(Dataset entries)

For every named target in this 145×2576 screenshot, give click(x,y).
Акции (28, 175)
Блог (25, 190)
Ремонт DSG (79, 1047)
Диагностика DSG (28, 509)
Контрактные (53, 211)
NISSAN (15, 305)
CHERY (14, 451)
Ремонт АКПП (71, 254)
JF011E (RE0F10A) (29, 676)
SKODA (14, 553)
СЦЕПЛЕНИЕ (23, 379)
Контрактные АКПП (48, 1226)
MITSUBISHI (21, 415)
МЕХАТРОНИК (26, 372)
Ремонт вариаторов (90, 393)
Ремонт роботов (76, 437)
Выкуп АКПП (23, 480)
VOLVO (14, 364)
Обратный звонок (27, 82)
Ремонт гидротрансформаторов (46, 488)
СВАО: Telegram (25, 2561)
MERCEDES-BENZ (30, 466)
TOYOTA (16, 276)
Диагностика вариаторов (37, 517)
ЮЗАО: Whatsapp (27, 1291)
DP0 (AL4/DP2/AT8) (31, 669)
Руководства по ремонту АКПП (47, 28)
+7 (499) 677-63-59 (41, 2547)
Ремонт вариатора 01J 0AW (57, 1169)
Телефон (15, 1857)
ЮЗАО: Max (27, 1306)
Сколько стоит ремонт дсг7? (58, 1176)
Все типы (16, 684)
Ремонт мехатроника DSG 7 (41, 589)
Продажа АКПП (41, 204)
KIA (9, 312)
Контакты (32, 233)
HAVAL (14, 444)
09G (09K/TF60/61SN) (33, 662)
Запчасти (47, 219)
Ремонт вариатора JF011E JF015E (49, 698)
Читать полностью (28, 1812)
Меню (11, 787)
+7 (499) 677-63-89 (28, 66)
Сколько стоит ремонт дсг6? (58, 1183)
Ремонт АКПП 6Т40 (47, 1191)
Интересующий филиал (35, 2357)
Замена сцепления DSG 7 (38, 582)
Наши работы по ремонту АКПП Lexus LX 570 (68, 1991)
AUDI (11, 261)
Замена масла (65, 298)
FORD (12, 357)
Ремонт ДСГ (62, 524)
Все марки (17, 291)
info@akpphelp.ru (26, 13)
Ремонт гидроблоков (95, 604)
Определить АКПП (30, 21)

*TASK*. Could you retype exactly the lines above, starting at the line that contains "SKODA (14, 553)" and ending at the line that contains "СВАО: Telegram (25, 2561)", and nothing more?

*RESPONSE BOX*.
SKODA (14, 553)
СЦЕПЛЕНИЕ (23, 379)
Контрактные АКПП (48, 1226)
MITSUBISHI (21, 415)
МЕХАТРОНИК (26, 372)
Ремонт вариаторов (90, 393)
Ремонт роботов (76, 437)
Выкуп АКПП (23, 480)
VOLVO (14, 364)
Обратный звонок (27, 82)
Ремонт гидротрансформаторов (46, 488)
СВАО: Telegram (25, 2561)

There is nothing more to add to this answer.